Les mémoires d’un géographe
Yves Lacoste débute par le rappel d’éléments désormais bien connus : sa naissance au Maroc, dans la ville de Fès où son père travaille comme géologue pour Hubert Lyautey. Après le retour en France métropolitaine, le jeune Yves Lacoste part régulièrement avec ses parents dans les Alpes. Pourquoi ? Il ne le sait pas encore mais son père est tuberculeux. La guerre vient changer la donne. Après avoir suivi les chemins de l’Exode jusqu’à Clermont-Ferrand, la famille remonte jusqu’à la ville de Vierzon où elle franchit un pont marqué de la croix gammée. La famille s’installe dans un grand appartement dans la même rue que le lycée Lakanal (où Yves Lacoste fera ses années de collège). Son père meurt et il devient responsable de ses 2 frères (Hervé et Alain). Après la décès de son père, les rentrées d’argent sont plus minces : la domestique ne vient plus, sa mère a trouvé un emploi dans un laboratoire pour marquer le matériel du CNRS. C’est à ce moment-là qu’Yves Lacoste rencontre Madame Gourou. Les deux familles se rencontrent plus régulièrement. Son mari, le géographe Pierre Gourou demande à Yves Lacoste de lui rédiger un devoir sur le sujet de son choix : il choisit le Maroc. C’est à partir de là que Pierre Gourou devient le mentor d’Yves Lacoste en lui donnant de nombreux conseils méthodologiques (introduire un sujet, concevoir un plan).

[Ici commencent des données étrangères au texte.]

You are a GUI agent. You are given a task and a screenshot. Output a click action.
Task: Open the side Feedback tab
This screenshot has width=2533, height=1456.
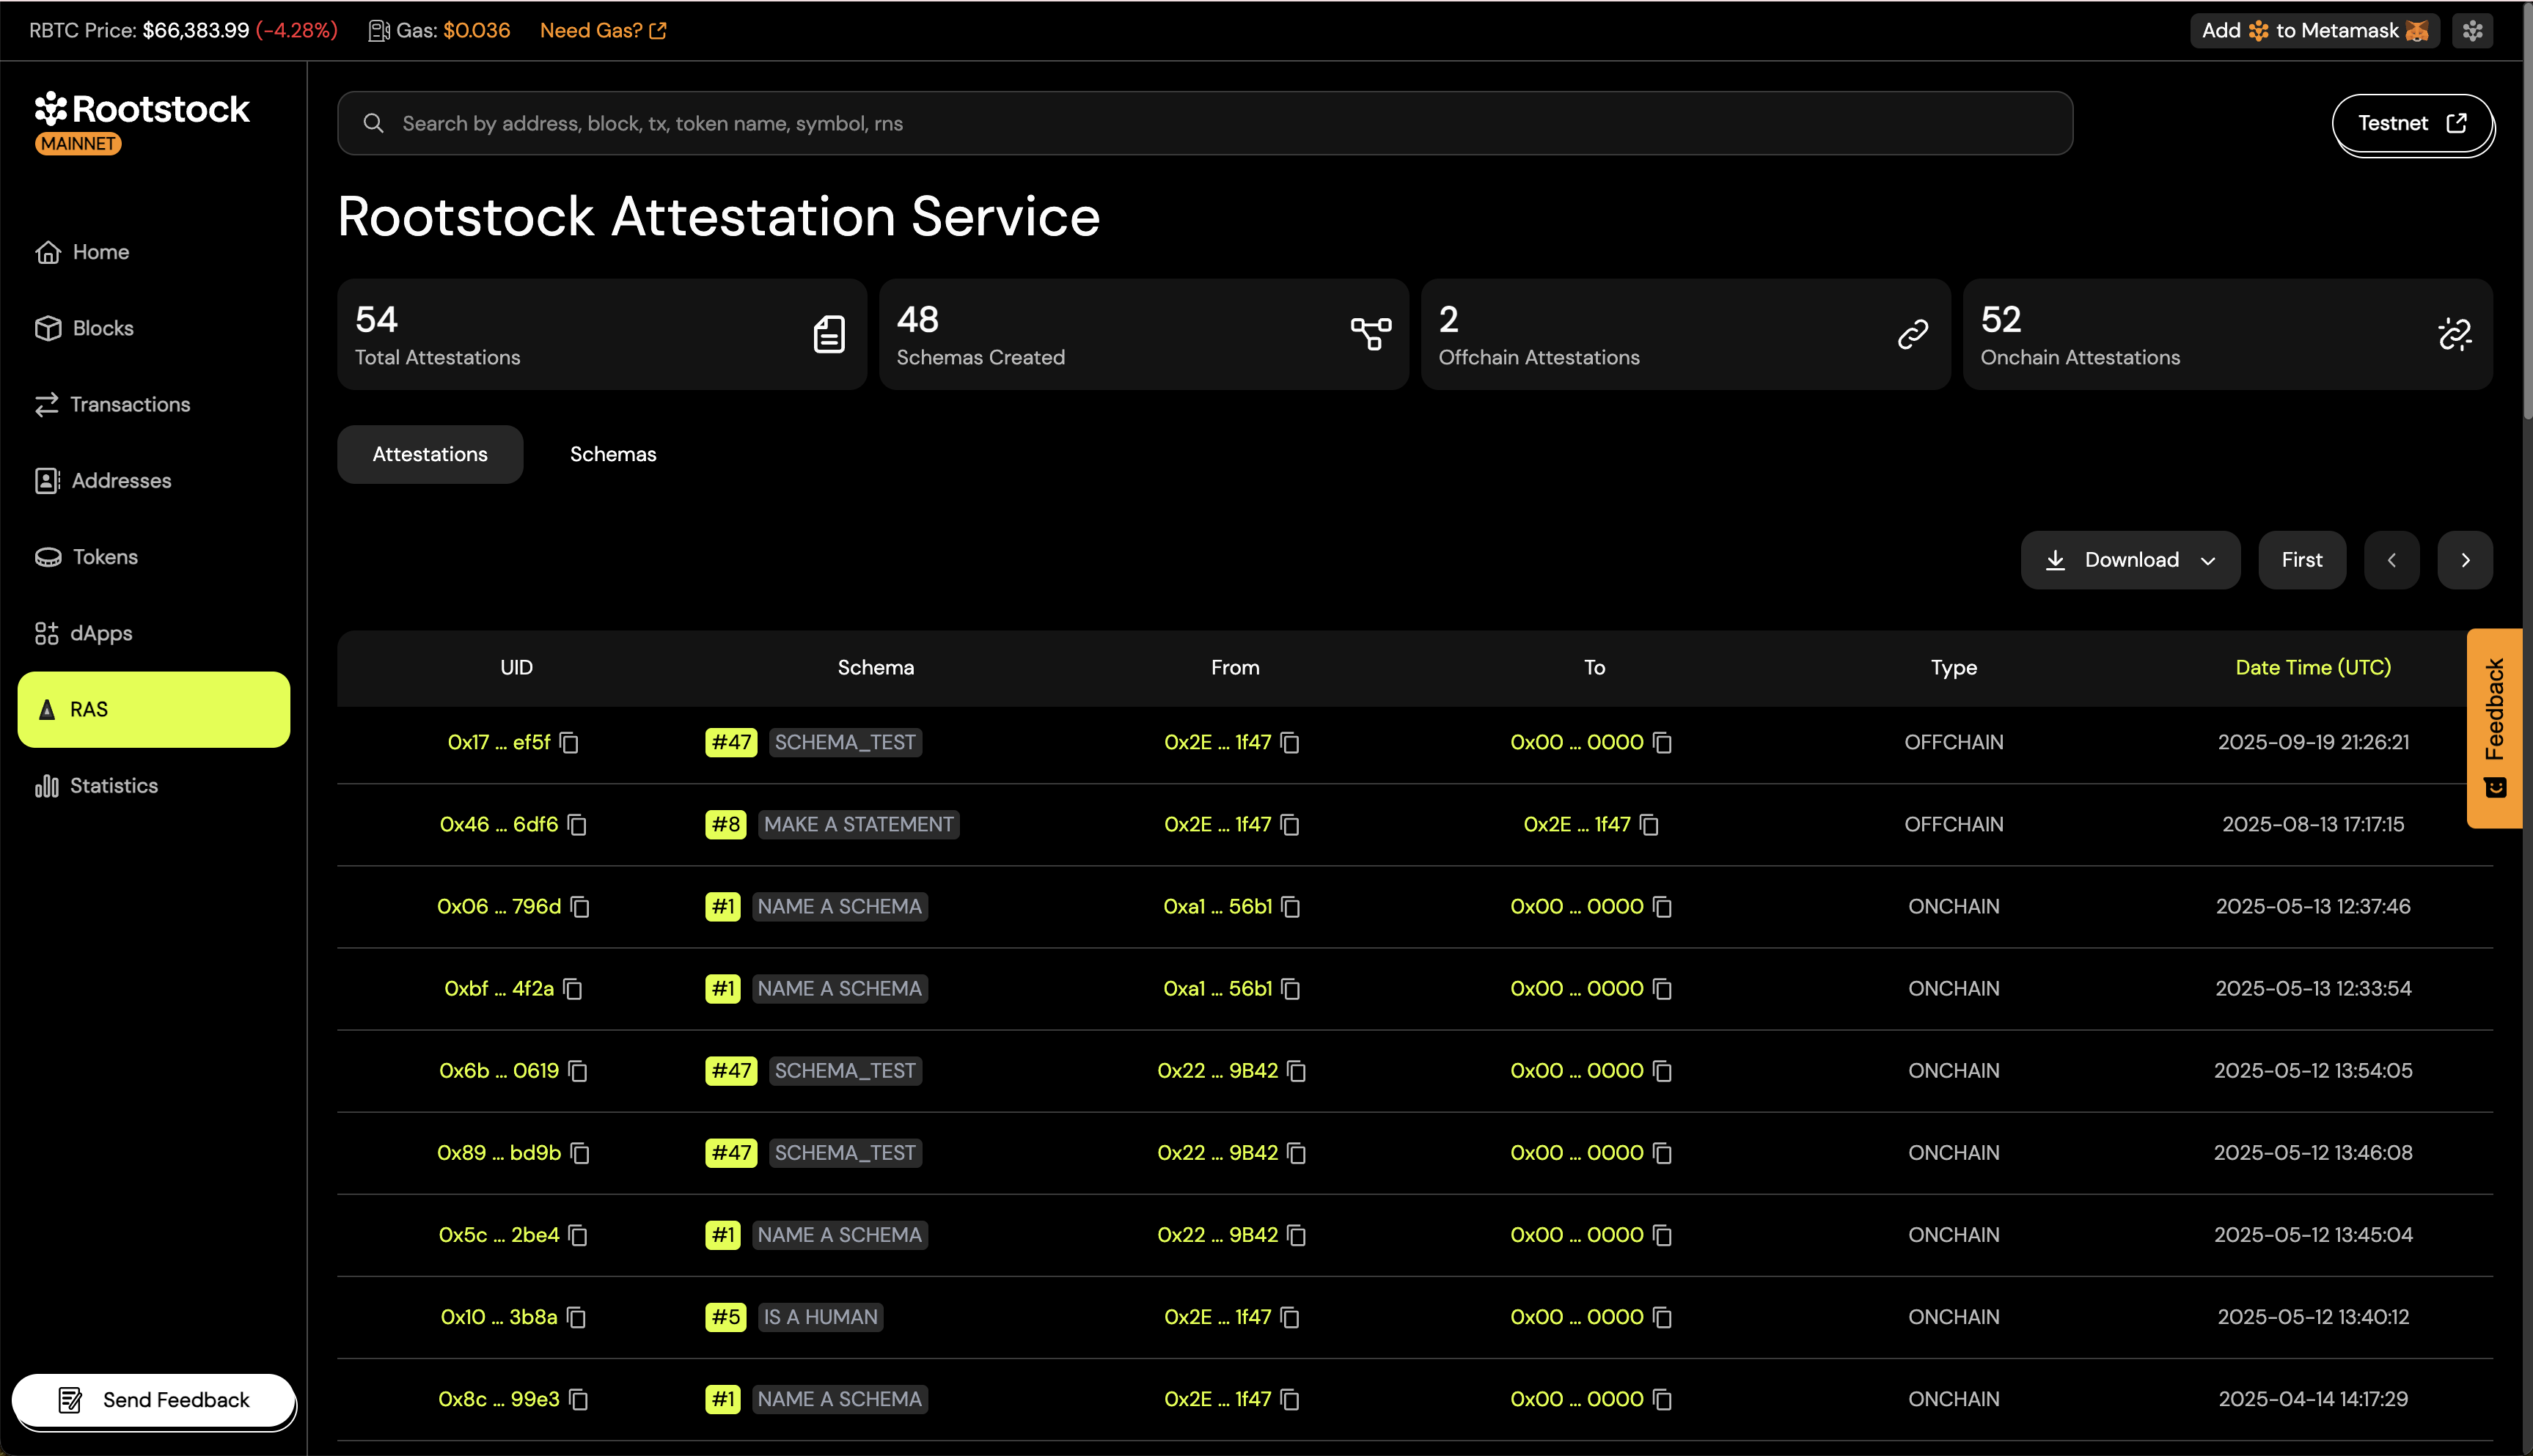click(2494, 727)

Ensuite, Yves Lacoste raconte simplement ses premières recherches accompagnées par Camille au Maroc et financées par le Bureau de recherches et de participations minières. Sa préparation à l’agrégation de géographie insiste sur les deux groupes : les « communistes » et les « catholiques ». Une alliance avec un candidat des « catholiques » lui permet d’avoir un logement contre des cours. Il échoue la première fois, mais est reçu premier l’année suivante. Il s’était laissé emporté par la fougue lors du commentaire d’une carte d’Oran en délaissant l’implantation viticole et le plan d’urbanisme. C’est à cette période que l’auteur se fait remarquer par ses camarades et professeurs pour ses coupes géologiques, apprises avec son père au Maroc.
L’auteur continue à raconter ses premiers écrits d’envergure dans le contexte universitaire de l’époque : son passage dans une école privée comme professeur d’histoire, de géographie et d’économie, son recrutement comme enseignant à Vincennes, son « Que sais-je ? » sur le sous-développement, Ibn Khaldoun. D’intéressantes anecdotes parsèment l’ouvrage notamment sur les relations au sein de la « corporation » des géographes : les amitiés se font et se défont (Pierre Georges, Michel Foucher…). Concernant ce dernier, l’anecdote à propos du dictionnaire de géographie d’Yves Lacoste (rebaptisé ensuite par l’éditeur » de la géopolitique aux paysages) est savoureuse. Les numéros de la revue Hérodote sont régulièrement expliqués afin de montrer l’évolution des problématiques en fonction du contexte socio-politique : la place du communisme, la situation au Moyen-Orient, la montée de l’islam en France. Les petites piques envers ses collègues sont relativement nombreuses à la fin de l’ouvrage : Roger Brunet et ses chorèmes sont particulièrement critiqués. L’ouvrage se clôt par de courtes mentions des critiques reçues à la suite de son ouvrage écrit avec Frédéric Encel sur la géopolitique de la France et une réflexion sur sa contribution à la géographie français.
Un style simple et agréable pour mieux comprendre le parcours de ce géographe atypique que chaque étudiant en géographie connaît. A la fois engagé et engageant.